AVIGNON OFF : « LA FUITE » AU THEATRE DU CHENE NOIR
LE BRUIT DU OFF/ 15 juillet
AVIGNON OFF : « La Fuite » d’après Gao Xingjian, mis en scène par Andréa Brusque au théâtre du Chêne Noir jusqu’au 27 juillet à 15h.
Cela avait plutôt bien commencé… Un jeune homme et une toute jeune femme aux abois venant trouver refuge dans cet entrepôt encombré d’objets hétéroclites, sorte de mise en abyme du désordre chaotique qui règne en maître dehors. La semi-obscurité, le bruit des mitrailleuses qui crépitent à l’extérieur, la panique qui envahit la jeune femme découvrant que sa robe est souillée de sang avant que, soulagée d’être encore en vie, elle ne s’aperçoive que ce sang n’est pas le sien…
Très vite retour à l’horreur : le terrifiant regard de l’autre femme au cri resté figé dans la gorge lui revient en pleine figure, le sang dont sa robe est maculée lui appartenait… De même le bout de cervelle que le jeune homme horrifié découvre en passant la main dans ses cheveux, c’était celui d’un manifestant ou d’un passant à la tête éclatée par une rafale.
Brève immersion, d’emblée réussie, dans le théâtre de la cruauté de toutes les guerres civiles, lieu où la population devient un réservoir de martyrs en puissance. Le parti pris réaliste est assumé non sans un certain esthétisme grâce au jeu des lumières.

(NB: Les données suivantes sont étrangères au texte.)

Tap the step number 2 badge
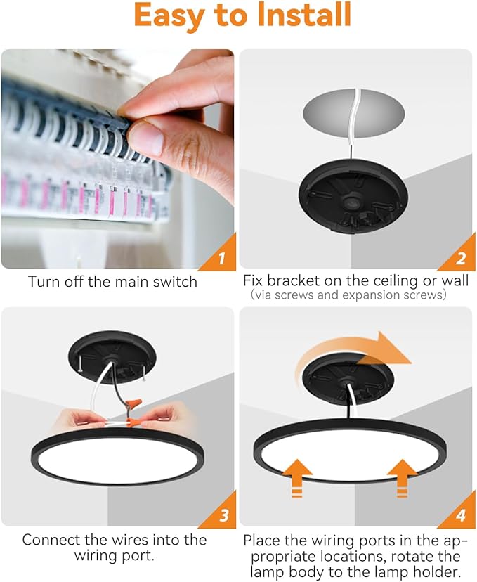pos(460,259)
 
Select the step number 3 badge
pos(223,516)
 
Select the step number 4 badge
pos(460,516)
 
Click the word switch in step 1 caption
pos(176,281)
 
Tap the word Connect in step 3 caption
pos(50,540)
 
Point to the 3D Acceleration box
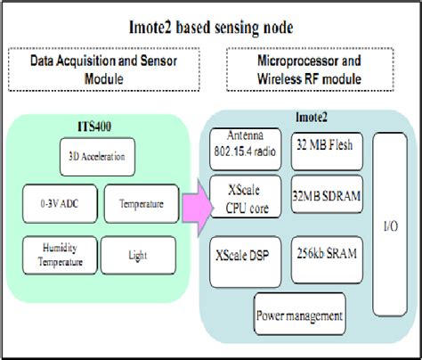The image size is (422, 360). pyautogui.click(x=102, y=157)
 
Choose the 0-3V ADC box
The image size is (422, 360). pyautogui.click(x=57, y=204)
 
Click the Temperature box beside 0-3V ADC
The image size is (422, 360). pyautogui.click(x=142, y=204)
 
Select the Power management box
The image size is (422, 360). pyautogui.click(x=298, y=315)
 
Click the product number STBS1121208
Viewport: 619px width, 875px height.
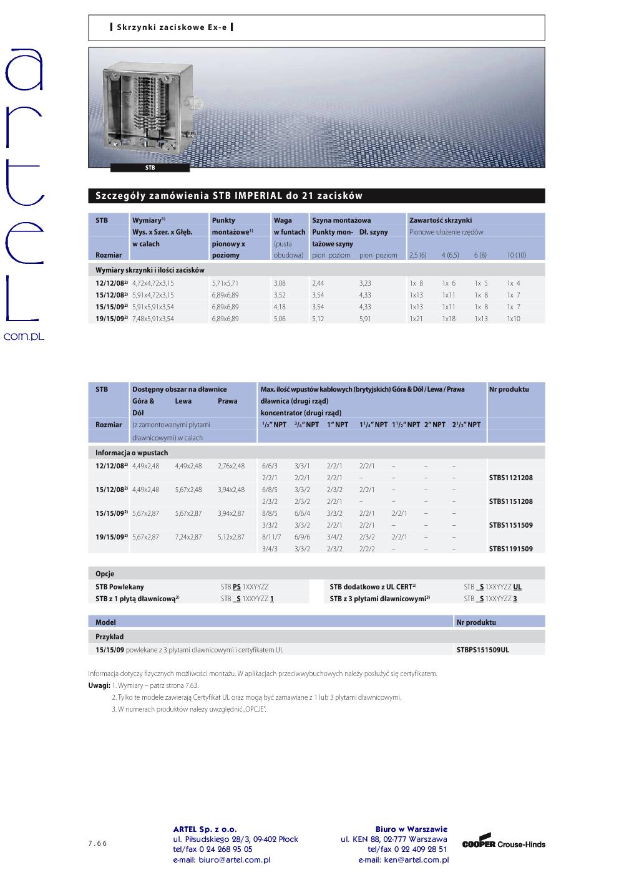coord(510,478)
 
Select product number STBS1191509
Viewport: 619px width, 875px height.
coord(510,549)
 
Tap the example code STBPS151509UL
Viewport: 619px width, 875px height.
coord(482,650)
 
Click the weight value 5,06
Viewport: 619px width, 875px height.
coord(280,319)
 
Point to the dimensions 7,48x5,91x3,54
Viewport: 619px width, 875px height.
coord(153,319)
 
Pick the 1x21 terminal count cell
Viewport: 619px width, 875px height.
coord(416,319)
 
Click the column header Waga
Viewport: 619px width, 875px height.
coord(282,220)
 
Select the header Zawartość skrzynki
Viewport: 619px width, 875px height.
coord(441,220)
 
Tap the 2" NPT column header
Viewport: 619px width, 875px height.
coord(435,425)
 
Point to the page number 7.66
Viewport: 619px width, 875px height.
coord(97,844)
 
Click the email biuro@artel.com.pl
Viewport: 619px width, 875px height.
coord(222,860)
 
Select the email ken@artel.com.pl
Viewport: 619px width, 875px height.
coord(404,860)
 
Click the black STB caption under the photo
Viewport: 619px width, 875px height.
coord(150,168)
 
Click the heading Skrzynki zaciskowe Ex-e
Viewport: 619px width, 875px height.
coord(172,27)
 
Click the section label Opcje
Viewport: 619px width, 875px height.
coord(105,574)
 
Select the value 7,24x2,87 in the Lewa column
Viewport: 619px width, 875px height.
coord(188,537)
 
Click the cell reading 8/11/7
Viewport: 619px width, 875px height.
coord(271,537)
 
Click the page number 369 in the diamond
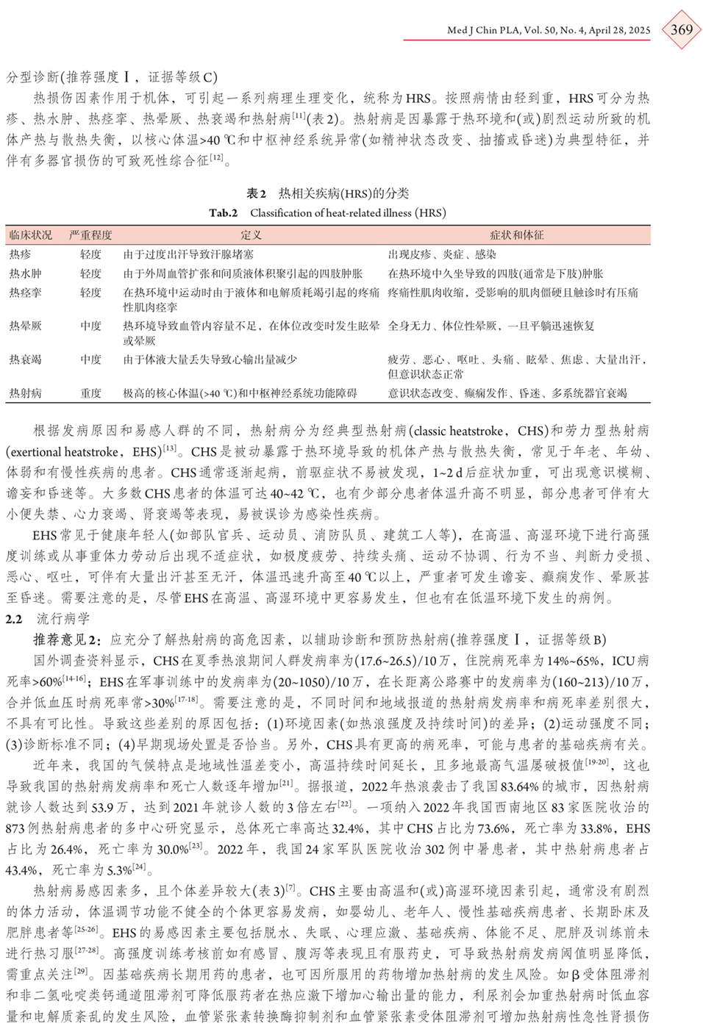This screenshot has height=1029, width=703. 681,29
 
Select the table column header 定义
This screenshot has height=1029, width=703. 251,235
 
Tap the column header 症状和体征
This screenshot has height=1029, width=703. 516,235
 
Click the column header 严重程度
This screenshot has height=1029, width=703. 90,235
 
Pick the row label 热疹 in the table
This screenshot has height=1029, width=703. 20,254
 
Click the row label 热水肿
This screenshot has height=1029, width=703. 25,273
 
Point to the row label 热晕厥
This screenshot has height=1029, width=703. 25,326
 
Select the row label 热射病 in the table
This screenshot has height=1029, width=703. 25,393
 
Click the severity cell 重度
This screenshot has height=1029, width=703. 90,393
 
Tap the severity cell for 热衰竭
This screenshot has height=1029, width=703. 90,359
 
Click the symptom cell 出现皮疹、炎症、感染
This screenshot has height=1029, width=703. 442,254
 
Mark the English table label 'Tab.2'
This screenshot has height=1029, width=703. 224,213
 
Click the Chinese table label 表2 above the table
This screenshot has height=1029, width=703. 256,193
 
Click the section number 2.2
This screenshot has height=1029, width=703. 14,619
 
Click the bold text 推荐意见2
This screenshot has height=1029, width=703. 66,639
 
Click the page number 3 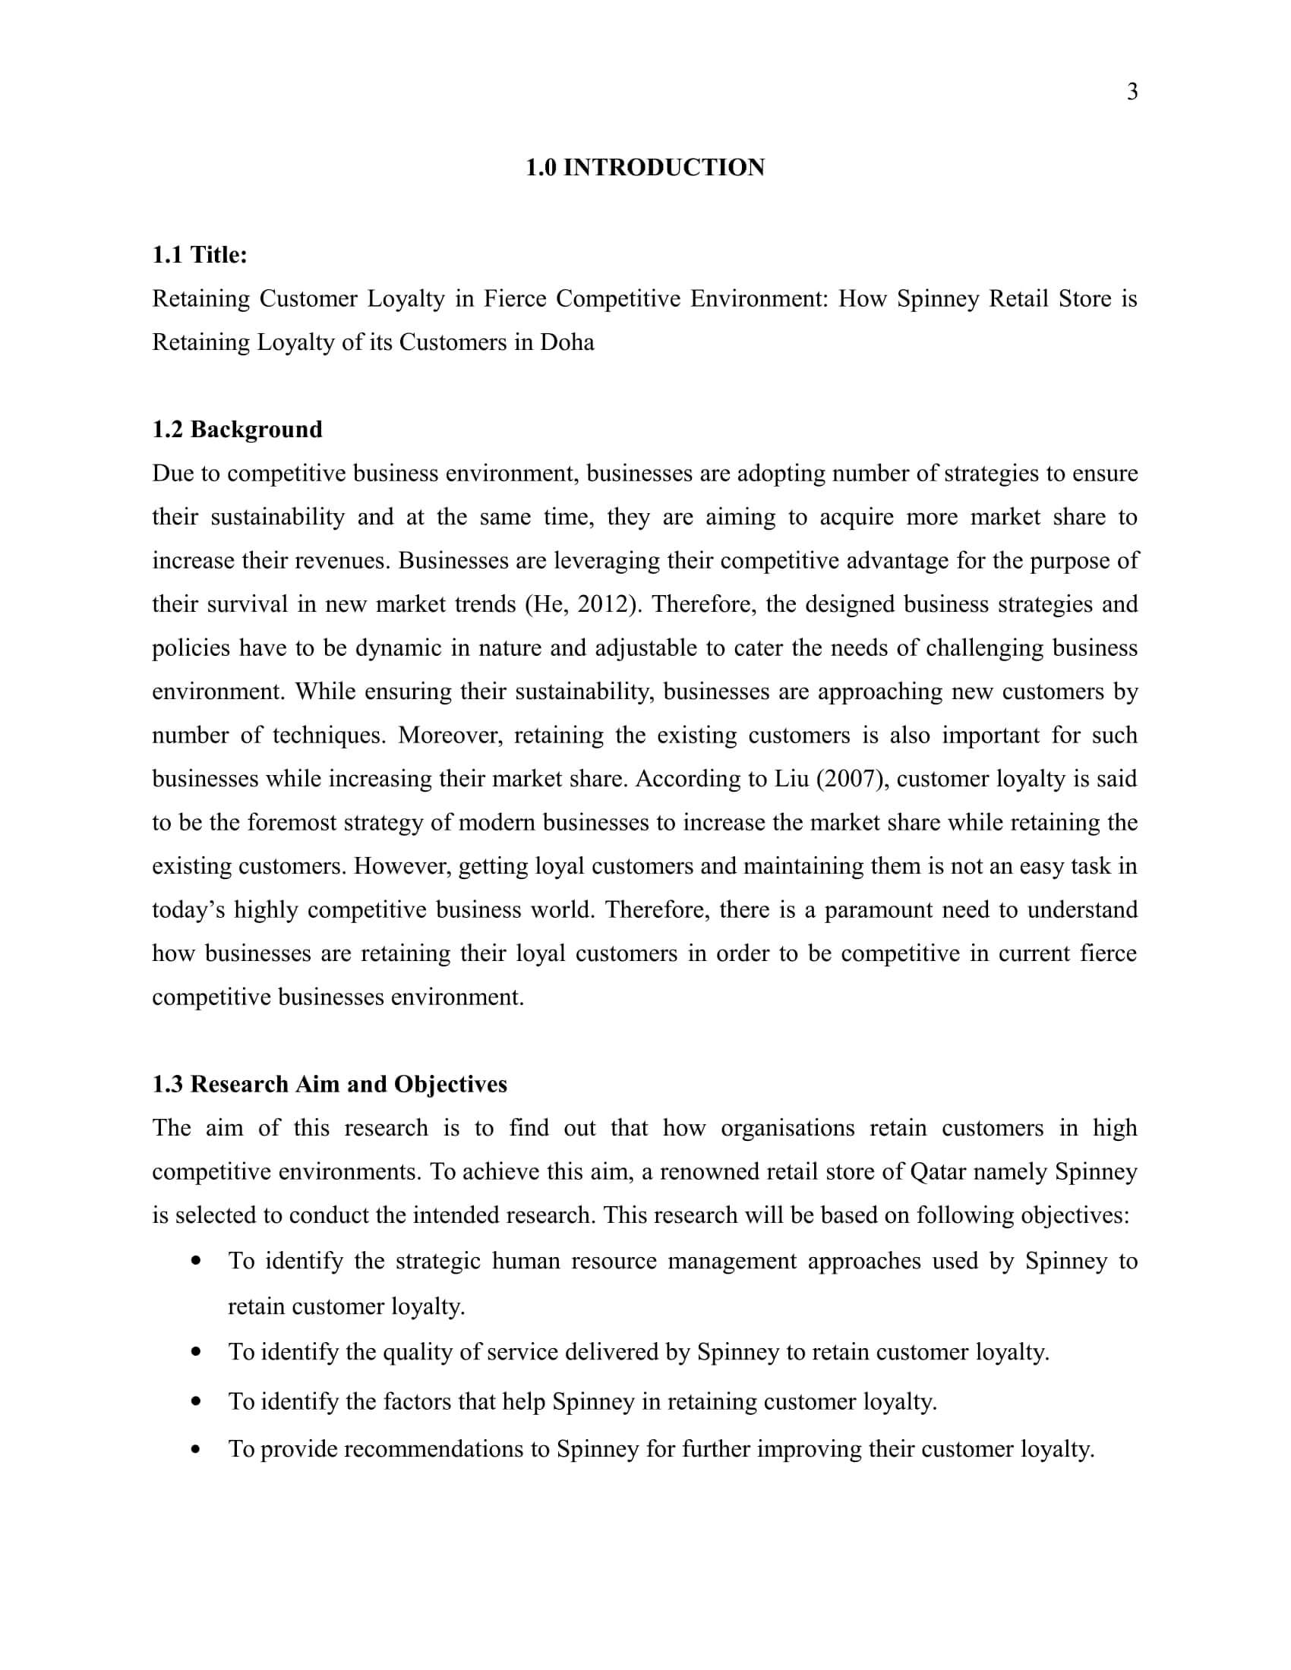pyautogui.click(x=1132, y=92)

Et lorsque l’on sait que Gao Xingjian s’est inspiré des événements de la place Tian’anmen (Pékin, 1989) pour écrire sa pièce, on se dit que la férocité de la répression qu’il va nous exposer, lui qui avait été renvoyé, quelques vingt années auparavant, durant la Révolution Culturelle en camp de rééducation après s’être vu contraint de brûler une valise contenant plusieurs manuscrits, est marquée du sceau de son expérience personnelle.
D’autre part, on n’est pas prix Nobel de littérature 2000, lecteur ou/et traducteur d’Eugène Ionesco, Jacques Prévert et Henri Michaux, par purs hasards. Le sujet documenté, le parcours de l’auteur du texte, tout laissait donc à penser la qualité du huis-clos à venir réunissant trois personnages « en sursis ». Jusque-là tout allait bien … Mais ensuite, tout s’écroule…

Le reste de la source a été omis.